Look through the records, and wherever the string "icon" turns up, copy out that line.
═══ LISTED RECORDS ═══
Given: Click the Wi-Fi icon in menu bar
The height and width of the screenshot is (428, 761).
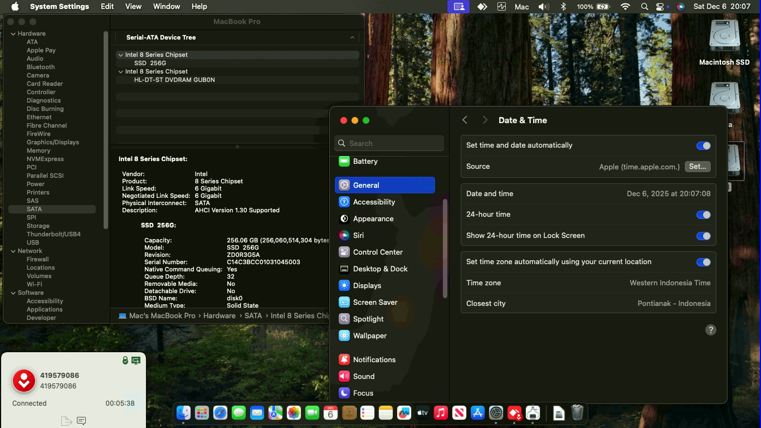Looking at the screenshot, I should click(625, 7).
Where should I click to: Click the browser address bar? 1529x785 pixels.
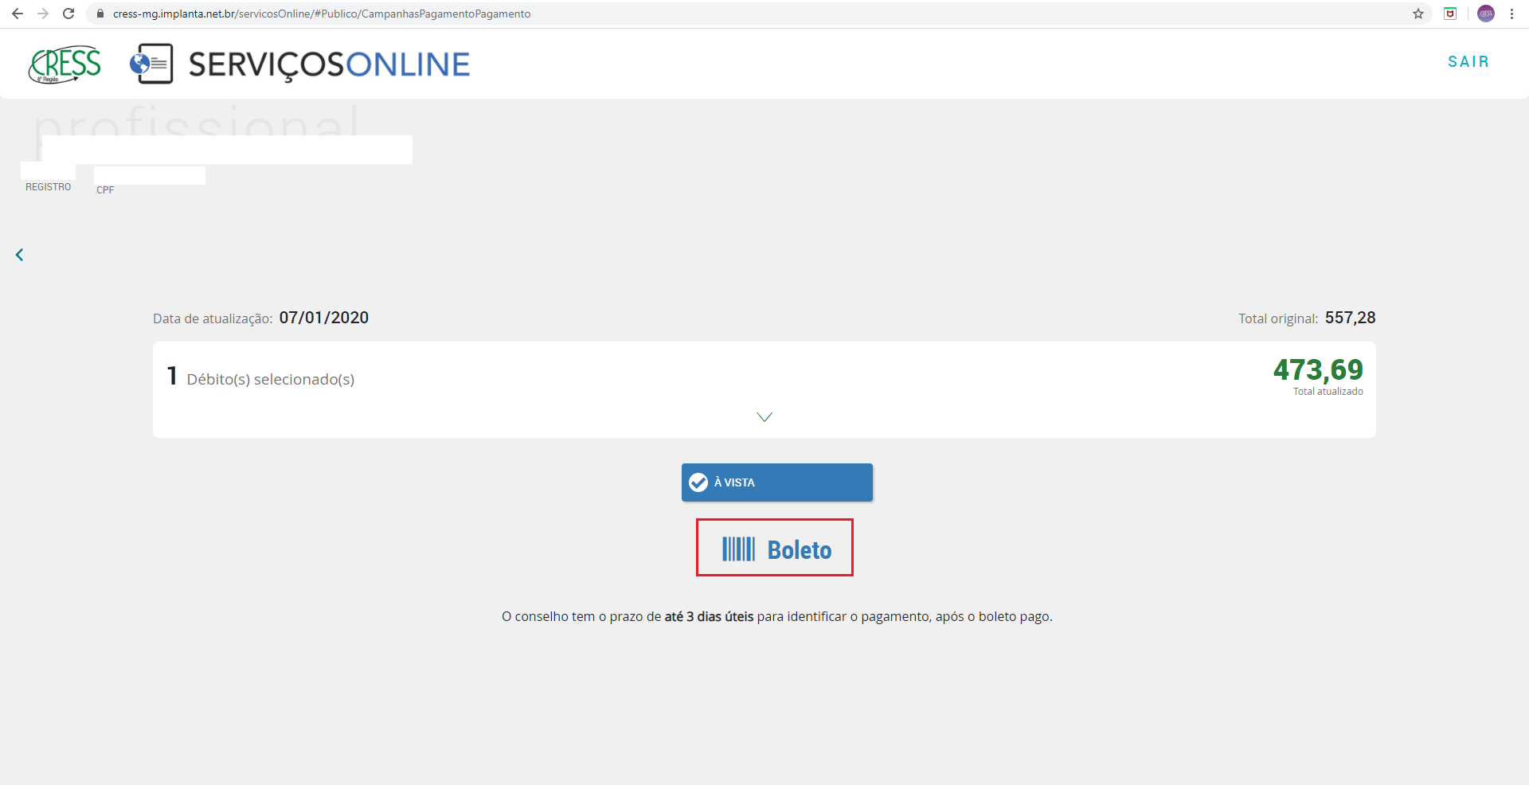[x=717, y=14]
═══
═══ LISTED RECORDS ═══
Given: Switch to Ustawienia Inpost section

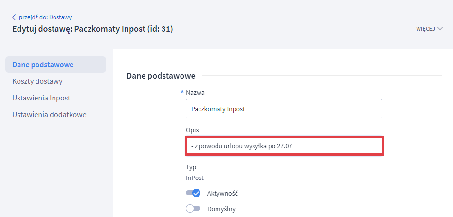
═══
═══ LISTED RECORDS ═══
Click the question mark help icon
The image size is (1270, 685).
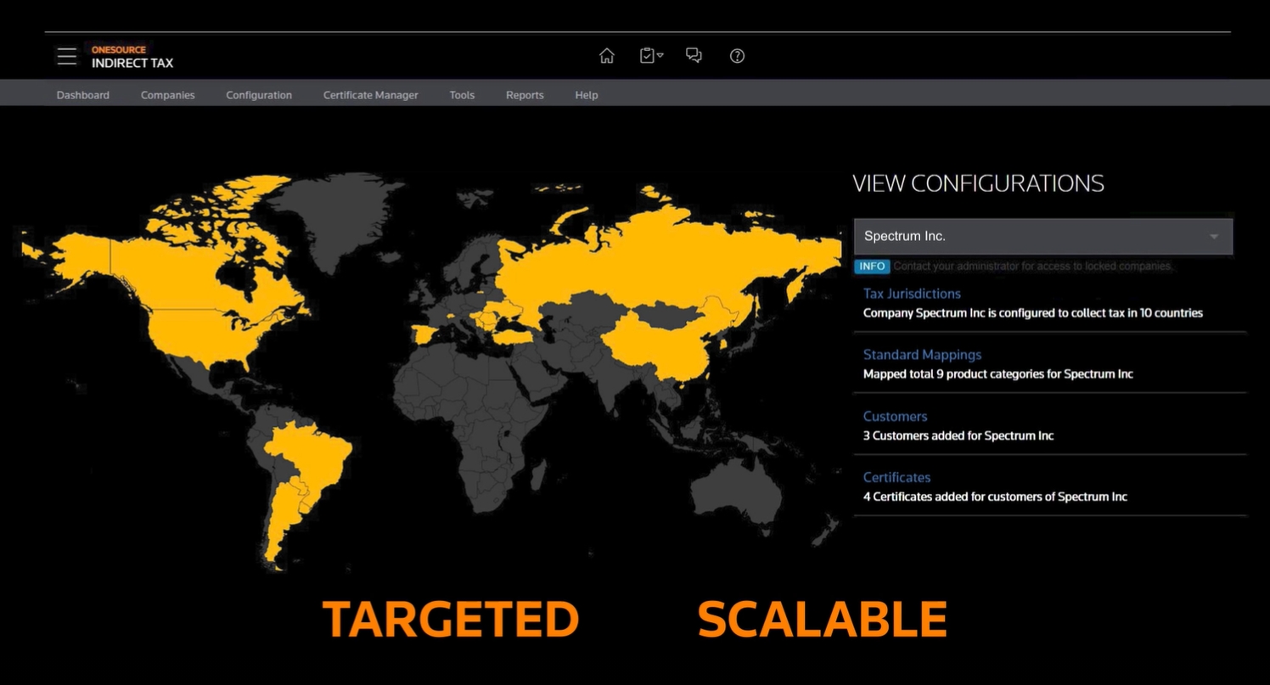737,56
═══
__SOLUTION TO THIS TASK__.
Given: Click the Wi-Fi icon in menu bar
Click the question mark help icon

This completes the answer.